(Assignment): Once you know how many lines below hold "click", reply with that number and add nothing.

[[ Provided material open ]]

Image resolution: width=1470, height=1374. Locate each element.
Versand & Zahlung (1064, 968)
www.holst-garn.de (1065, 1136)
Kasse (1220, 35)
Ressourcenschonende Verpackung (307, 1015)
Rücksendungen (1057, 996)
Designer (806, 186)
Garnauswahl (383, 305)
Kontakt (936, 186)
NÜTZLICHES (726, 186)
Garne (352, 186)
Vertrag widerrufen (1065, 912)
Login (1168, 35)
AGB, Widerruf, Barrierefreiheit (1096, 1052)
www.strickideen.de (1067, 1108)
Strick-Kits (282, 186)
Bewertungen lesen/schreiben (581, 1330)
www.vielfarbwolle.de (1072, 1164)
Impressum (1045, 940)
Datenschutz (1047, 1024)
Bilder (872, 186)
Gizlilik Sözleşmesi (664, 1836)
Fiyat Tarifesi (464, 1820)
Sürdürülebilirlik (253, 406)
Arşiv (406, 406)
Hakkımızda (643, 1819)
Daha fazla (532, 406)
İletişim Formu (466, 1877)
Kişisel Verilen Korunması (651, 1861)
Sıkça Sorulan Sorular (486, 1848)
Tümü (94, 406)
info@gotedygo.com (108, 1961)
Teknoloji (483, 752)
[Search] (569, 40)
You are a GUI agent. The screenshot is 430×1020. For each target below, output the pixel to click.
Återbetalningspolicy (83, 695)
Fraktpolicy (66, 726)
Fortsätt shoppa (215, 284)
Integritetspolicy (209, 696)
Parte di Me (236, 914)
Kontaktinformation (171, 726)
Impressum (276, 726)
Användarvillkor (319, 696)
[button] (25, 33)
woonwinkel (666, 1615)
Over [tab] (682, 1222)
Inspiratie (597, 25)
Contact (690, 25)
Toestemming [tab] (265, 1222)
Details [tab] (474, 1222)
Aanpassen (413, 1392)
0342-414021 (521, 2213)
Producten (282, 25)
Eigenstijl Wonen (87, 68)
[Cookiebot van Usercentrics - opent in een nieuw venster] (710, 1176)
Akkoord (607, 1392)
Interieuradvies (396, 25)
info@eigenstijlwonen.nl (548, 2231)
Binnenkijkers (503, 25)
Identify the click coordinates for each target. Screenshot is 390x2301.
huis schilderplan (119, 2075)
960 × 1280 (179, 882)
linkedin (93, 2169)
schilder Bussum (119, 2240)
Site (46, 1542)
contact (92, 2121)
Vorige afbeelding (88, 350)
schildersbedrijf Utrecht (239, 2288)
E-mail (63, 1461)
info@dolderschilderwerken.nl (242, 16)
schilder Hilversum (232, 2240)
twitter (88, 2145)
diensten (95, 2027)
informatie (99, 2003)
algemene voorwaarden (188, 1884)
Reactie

[[ Provided material closed ]]

(Output of the exercise): 2